Pottergame's wizarding world is bizarre, glitchy and deeply critical
Did you reach the bonus bean room?
Have you packed your broomstick, reader? Are you ready to learn spells, master potions, reckon with some unsavoury facets of a beloved children's book series, and gorge yourself irresponsibly on flavoured beans? Release this week, Pottergame is a wonderfully broken mess of an homage to Hogwarts - a broken, nostalgic collectathon that's at once a shovelware joke and a cutting criticism of the Potterverse.
Pottergame doesn't attempt to reconcile with the parts of Harry Potter that, well, haven't aged particularly gracefully. In developer Kate Barrett's eyes, there's no separating art from the artist. Instead, Pottergame pushes the fiction's uncomfortable habits front and centre. It does this by aping Potter's own history in videogames - Pottergame is knowingly a piece of shovelware, a haphazard recreation of Hogwarts where you're tasted with one, simple task: collect those beans.
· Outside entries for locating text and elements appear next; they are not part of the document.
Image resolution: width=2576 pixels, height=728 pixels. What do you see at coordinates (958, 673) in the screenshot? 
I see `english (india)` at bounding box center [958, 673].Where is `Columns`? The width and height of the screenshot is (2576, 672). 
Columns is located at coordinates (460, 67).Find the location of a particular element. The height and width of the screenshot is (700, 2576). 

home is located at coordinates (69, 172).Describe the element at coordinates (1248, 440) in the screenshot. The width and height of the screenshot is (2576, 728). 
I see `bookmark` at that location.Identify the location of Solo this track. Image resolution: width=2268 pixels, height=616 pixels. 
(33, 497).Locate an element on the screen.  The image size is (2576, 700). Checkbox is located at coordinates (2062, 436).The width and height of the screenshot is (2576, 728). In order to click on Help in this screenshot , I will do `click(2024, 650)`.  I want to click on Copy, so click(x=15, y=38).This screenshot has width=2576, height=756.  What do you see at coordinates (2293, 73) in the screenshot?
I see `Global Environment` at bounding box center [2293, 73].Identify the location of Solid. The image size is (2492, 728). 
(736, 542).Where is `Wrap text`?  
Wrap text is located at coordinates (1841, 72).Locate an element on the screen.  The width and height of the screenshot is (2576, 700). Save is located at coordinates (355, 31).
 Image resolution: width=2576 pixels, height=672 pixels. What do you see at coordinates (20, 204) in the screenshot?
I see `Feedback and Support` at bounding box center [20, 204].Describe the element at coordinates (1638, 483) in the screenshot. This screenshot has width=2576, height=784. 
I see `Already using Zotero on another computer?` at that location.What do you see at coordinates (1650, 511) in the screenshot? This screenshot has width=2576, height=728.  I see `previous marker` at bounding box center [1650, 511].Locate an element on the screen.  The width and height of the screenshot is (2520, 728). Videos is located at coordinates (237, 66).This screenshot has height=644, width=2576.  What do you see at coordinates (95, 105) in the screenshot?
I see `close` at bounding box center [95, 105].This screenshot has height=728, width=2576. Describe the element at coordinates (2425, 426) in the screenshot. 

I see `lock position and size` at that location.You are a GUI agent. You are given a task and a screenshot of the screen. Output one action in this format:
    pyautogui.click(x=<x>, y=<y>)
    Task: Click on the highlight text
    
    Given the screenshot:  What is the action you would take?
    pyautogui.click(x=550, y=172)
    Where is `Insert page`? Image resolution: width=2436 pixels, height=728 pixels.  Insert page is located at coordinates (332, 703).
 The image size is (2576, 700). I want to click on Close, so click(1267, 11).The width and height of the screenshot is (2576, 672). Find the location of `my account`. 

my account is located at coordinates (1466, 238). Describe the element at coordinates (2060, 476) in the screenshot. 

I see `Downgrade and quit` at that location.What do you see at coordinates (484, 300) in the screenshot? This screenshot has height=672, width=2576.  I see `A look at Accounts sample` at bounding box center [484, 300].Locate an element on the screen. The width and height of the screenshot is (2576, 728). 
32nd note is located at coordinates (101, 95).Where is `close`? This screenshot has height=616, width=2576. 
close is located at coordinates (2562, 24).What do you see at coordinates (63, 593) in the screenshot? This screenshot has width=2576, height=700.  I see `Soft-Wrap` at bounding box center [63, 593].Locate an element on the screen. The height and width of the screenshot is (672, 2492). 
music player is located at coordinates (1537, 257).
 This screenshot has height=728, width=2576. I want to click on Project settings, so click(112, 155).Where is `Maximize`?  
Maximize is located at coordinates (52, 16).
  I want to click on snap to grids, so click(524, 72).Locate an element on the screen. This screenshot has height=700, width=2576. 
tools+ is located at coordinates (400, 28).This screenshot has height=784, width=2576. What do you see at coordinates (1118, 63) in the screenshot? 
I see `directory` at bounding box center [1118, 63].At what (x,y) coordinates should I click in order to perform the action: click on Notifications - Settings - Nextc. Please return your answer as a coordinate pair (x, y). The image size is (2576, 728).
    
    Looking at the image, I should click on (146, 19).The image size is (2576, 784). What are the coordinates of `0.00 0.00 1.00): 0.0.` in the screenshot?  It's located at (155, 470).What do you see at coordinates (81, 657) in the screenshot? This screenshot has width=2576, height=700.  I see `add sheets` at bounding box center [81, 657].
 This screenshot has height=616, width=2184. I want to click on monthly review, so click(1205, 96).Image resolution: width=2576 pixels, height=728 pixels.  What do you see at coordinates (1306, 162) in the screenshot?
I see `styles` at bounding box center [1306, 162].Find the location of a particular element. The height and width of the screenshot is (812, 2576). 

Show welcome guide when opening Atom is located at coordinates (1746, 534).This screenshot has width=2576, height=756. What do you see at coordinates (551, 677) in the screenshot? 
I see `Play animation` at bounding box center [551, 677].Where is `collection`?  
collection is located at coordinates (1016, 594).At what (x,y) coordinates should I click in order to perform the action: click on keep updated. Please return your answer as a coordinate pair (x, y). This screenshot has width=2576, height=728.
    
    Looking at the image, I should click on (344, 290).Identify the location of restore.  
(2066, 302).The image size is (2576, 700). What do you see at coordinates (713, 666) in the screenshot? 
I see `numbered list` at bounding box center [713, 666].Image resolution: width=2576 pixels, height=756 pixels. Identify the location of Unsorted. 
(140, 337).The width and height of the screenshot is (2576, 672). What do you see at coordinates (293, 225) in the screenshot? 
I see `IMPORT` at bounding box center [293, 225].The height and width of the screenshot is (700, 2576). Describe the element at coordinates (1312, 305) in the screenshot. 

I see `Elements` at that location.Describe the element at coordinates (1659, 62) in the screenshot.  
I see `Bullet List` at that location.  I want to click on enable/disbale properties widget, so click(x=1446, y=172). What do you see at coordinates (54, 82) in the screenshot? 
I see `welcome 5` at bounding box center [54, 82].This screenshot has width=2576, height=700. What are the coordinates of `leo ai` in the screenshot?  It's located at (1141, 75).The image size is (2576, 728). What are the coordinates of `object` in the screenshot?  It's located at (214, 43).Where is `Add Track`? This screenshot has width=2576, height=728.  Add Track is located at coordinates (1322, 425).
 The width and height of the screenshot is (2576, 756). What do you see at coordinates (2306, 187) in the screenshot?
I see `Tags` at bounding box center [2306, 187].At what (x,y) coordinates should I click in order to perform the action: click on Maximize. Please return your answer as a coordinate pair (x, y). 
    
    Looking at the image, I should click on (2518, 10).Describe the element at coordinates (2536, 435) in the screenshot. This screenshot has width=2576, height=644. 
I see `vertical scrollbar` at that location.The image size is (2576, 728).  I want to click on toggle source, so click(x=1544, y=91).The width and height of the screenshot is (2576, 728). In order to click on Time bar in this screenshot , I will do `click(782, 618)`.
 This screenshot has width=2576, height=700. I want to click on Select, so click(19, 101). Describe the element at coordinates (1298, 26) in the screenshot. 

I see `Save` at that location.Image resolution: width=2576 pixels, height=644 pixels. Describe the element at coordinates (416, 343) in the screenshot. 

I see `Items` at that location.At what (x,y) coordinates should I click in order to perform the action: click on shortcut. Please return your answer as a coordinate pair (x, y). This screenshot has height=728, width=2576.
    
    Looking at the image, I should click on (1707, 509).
This is very deliberate trash, mind. Half the models in the game are left untextured, and what textures do exist are often warped or broken. Harry glides around in t-poses, even during the Quidditch minigame (oh, right, there's a Quidditch minigame). NPCs unceremoniously clipped through walls, or are left hanging in mid-air. Fellow students are caricatures - Ron Ralph Weasley can't get through a line without saying "bloody 'ell, Harry" - or else utterly surreal. A young witch gives praise to Big Harry's watchful, caring gaze, clipped part-way through a stone wall. Nearby, Neville Longbottom fiercely guards his Bean sanctuary.
JK Rowling is never named, of course (referenced only by her crime fiction pseudonym Robert Galbraith, arch-nemesis of the ancient wizard Jeremy Corbyn), but the game is very conscious of a long shadow left behind by both the author and her work.
Students in the library, one of them seemingly trans herself, will bemoan the school's new gender-essentialist bathroom policies. Knights guard framed drawings of The Ickabog, alluding to a bizarre moment wherein the author shared a child's fan-art with a wholly-unrelated caption misgendering a trans woman. A collectable scroll from the fictional Galbraith will insist that house-elves enjoy being treated as slaves, actually, and any suggestion otherwise is anti-wizard propaganda.
Like many queer folks my age, I grew up with Harry Potter. Some of us still cherish those books and films, even as the uglier sides of the work become harder to ignore. Here, those uncomfortable moments are unavoidable - ignore them, and you're simply left with a shoddy castle and too many beans. At the end of the day, Pottergame asks if those beans are worth the hassle.
Pottergame is available for free over on Glorious Trainwrecks. Now, if you'll excuse me, I need to lie down - those beans did a number on my gut.